**SOURCE EXCERPT**
The default bandwidth from h.default() is based on the data:

cat("Default bandwidth:", h, "\n")
#> Default bandwidth: 1.5
cat("This is computed as the 15th percentile of pairwise distances.\n")
#> This is computed as the 15th percentile of pairwise distances.

Method 3: Basis Expansion

Represent curves as linear combinations of basis functions. This provides dimensionality reduction along with smoothing.

B-spline Basis

# Project to B-spline basis
coefs <- fdata2basis(fd_noisy, nbasis = 12, type = "bspline")
fd_basis <- basis2fdata(coefs, argvals = age, type = "bspline")

# Compare
idx <- 1
df_bspline <- data.frame(
  age = rep(age, 3),
  height = c(fd_noisy$data[idx, ], fd_basis$data[idx, ], fd_raw$data[idx, ]),
  type = factor(rep(c("Data", "B-spline", "Original"), each = length(age)),
                levels = c("Data", "B-spline", "Original"))
)

ggplot(df_bspline, aes(x = age, y = height, color = type, linetype = type)) +
  geom_point(data = subset(df_bspline, type == "Data"), size = 1) +
  geom_line(data = subset(df_bspline, type != "Data"), linewidth = 1) +
  scale_color_manual(values = c("Data" = "gray60", "B-spline" = "purple",
                                 "Original" = "red")) +
  scale_linetype_manual(values = c("Data" = "blank", "B-spline" = "solid",
                                    "Original" = "dashed")) +
  labs(x = "Age (years)", y = "Height (cm)", title = "B-spline Basis (K=12)",
       color = NULL, linetype = NULL) +
  theme_minimal() +
  theme(legend.position = "bottom")

Automatic Basis Selection

How many basis functions? Cross-validation finds the optimal number:

# Cross-validation for optimal number of basis functions
cv_basis <- fdata2basis_cv(fd_noisy, type = "bspline",
                           nbasis.range = 5:20)

**SOURCE DATA**
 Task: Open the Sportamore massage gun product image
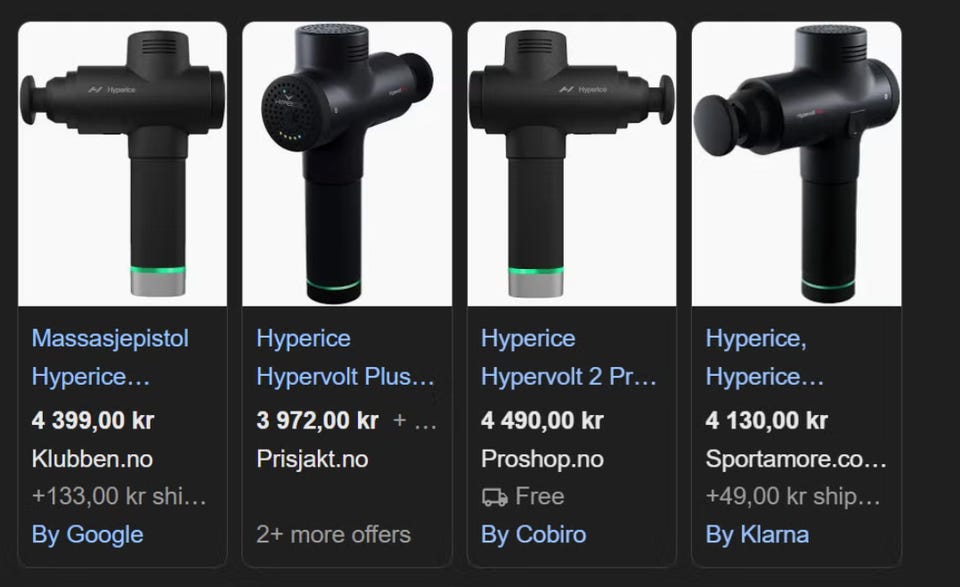pos(797,164)
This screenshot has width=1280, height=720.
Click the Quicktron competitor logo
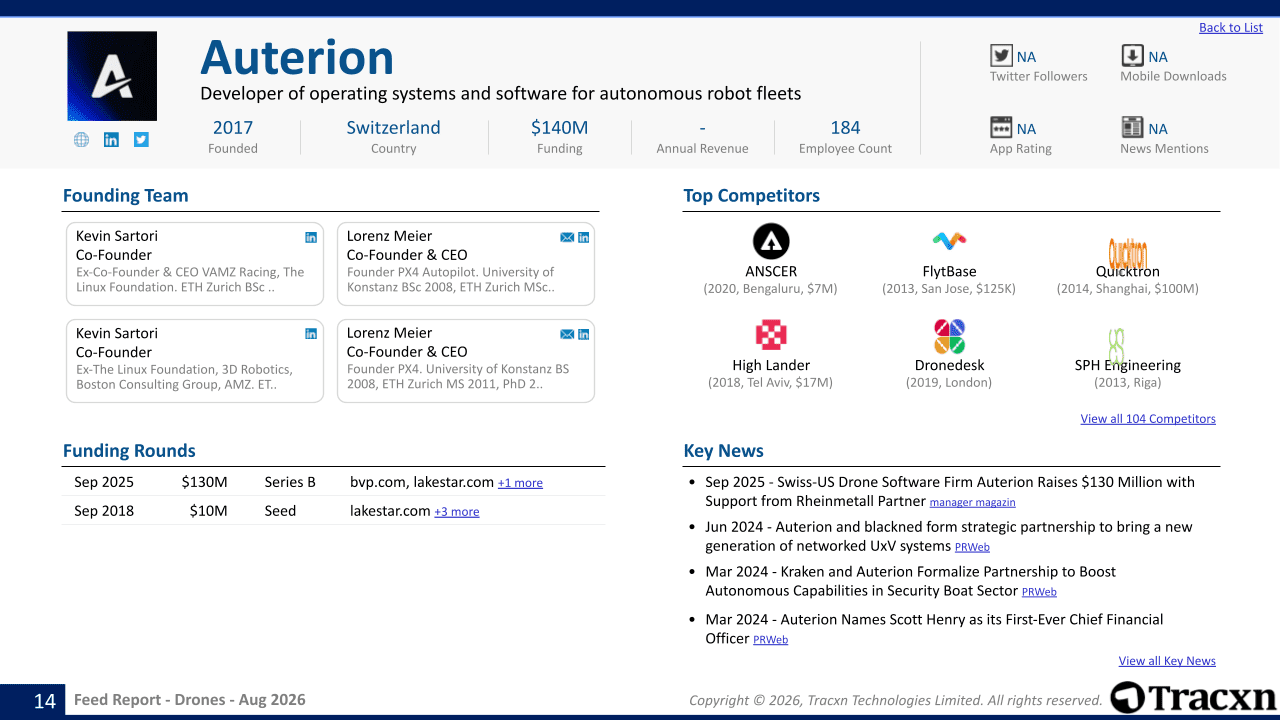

**CHALLENGES**
**A)** Reproduce the basis expansion excerpt from "The default bandwidth" up to and including "along with smoothing.".
**B)** Using the basis expansion excerpt, answer these questions:
(i) The default bandwidth is computed as which percentile of pairwise distances?
(ii) What color is assigned to the B-spline line in the plot?
(iii) What range of basis function counts does the cross-validation search?
None of the data is needed here.

**ANSWERS GIVEN**
**A)**
The default bandwidth from h.default() is based on the data:

cat("Default bandwidth:", h, "\n")
#> Default bandwidth: 1.5
cat("This is computed as the 15th percentile of pairwise distances.\n")
#> This is computed as the 15th percentile of pairwise distances.

Method 3: Basis Expansion

Represent curves as linear combinations of basis functions. This provides dimensionality reduction along with smoothing.

**B)**
(i) The 15th percentile.
(ii) Purple.
(iii) 5 to 20.